EXERCISE AIM:
Reproduce verbatim the line containing "How do I perform: Open 查看报告 to view report?" and every line that follows it through the end of the entries below, omitting all pictures.

SUPPLIED DATA section start

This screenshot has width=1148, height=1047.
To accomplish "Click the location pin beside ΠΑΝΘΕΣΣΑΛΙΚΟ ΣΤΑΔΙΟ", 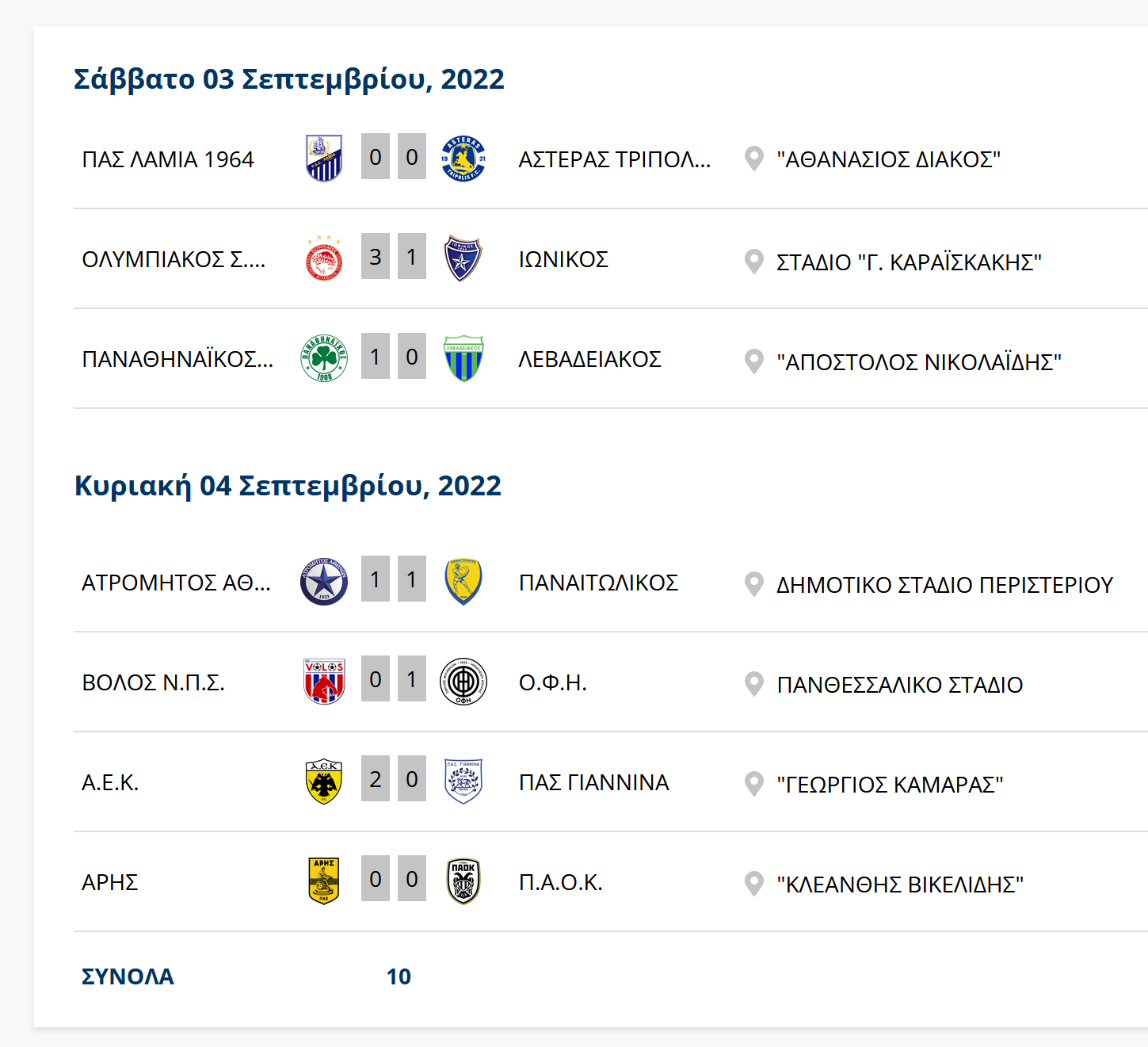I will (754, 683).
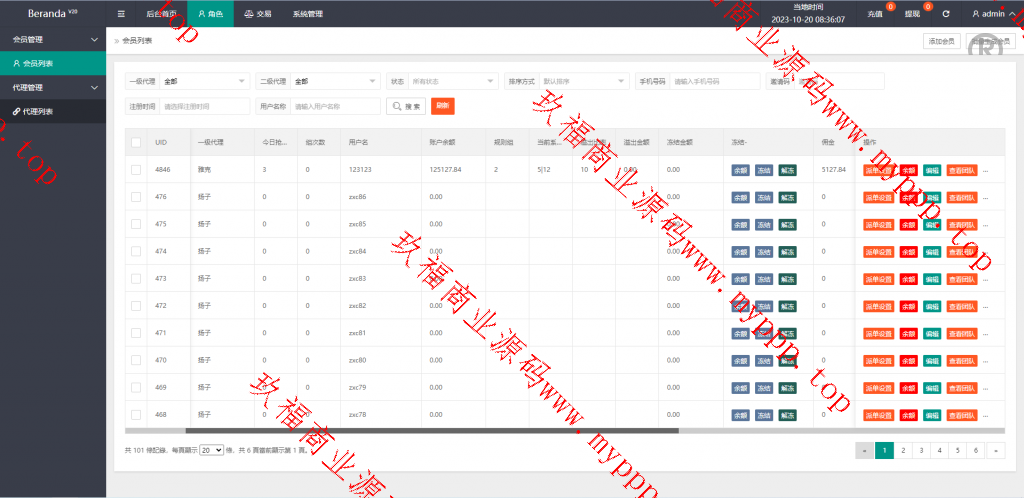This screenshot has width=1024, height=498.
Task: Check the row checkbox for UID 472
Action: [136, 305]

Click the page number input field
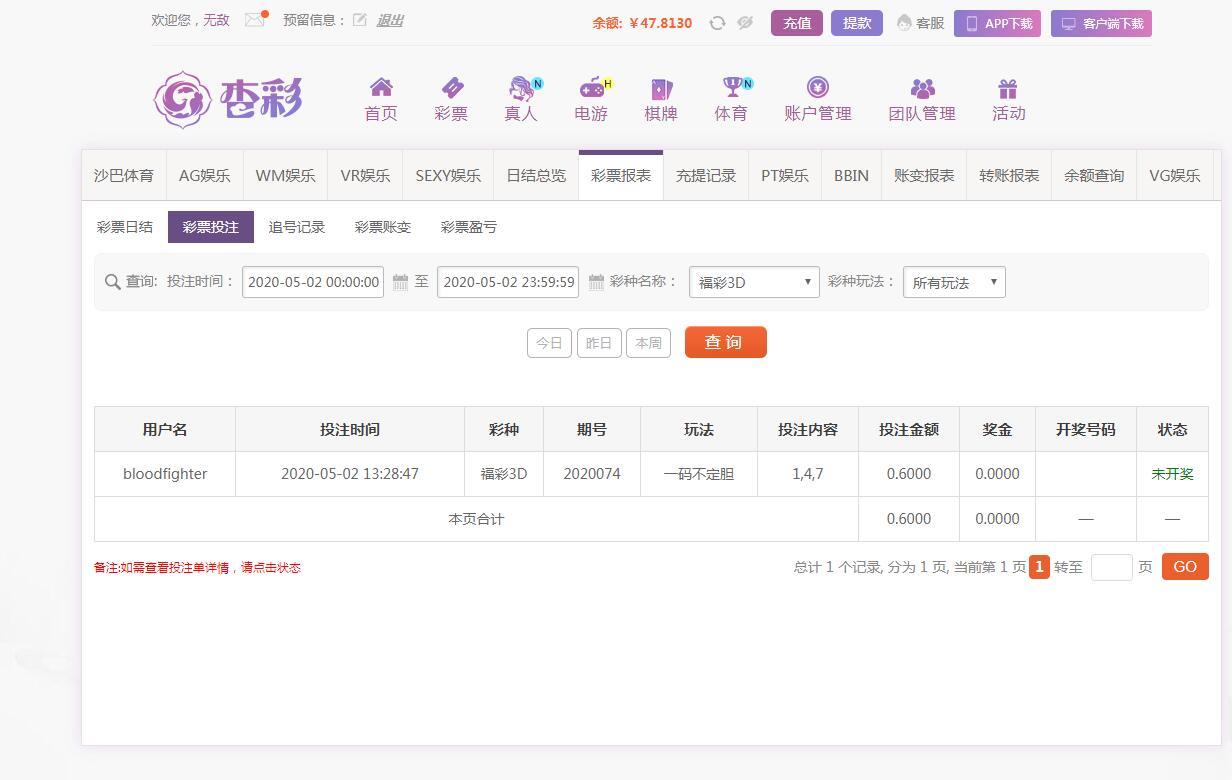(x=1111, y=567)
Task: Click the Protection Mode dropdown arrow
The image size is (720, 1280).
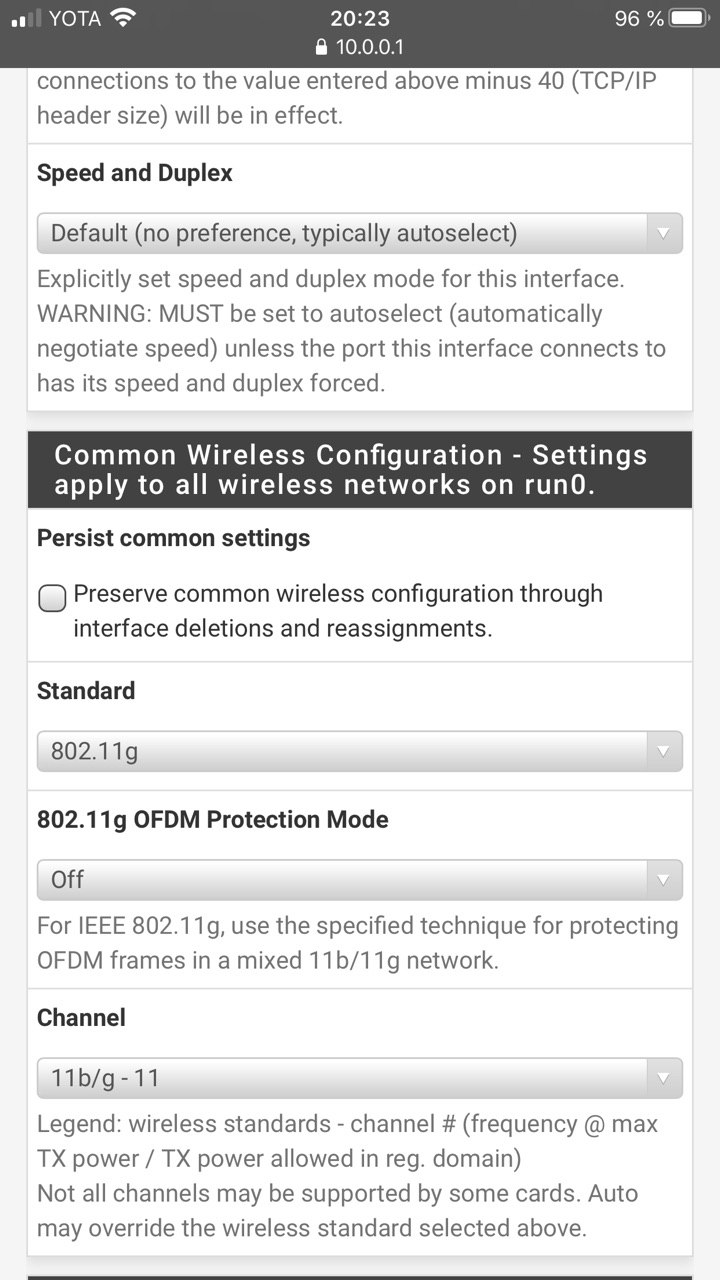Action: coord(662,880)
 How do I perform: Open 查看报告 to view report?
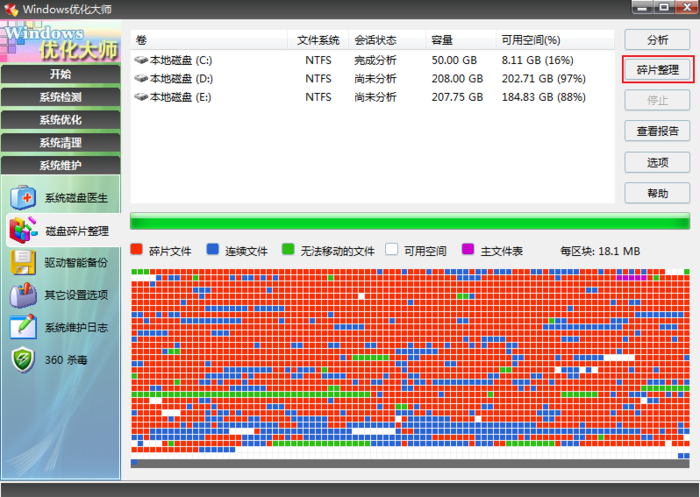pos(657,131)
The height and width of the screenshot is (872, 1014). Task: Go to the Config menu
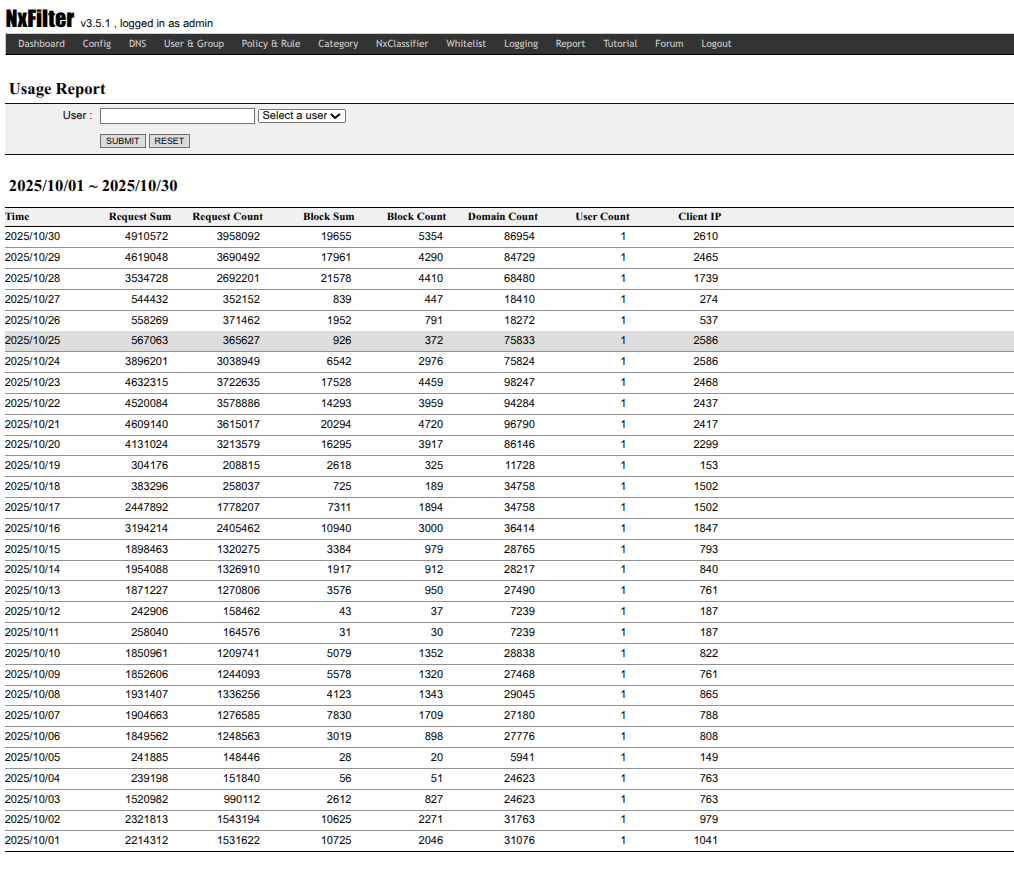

SUPPLIED DATA section end

SOLUTION TO THIS PROBLEM:
 How do I perform: Open 查看报告 to view report?
pos(657,131)
The height and width of the screenshot is (872, 1014). Task: Go to the Config menu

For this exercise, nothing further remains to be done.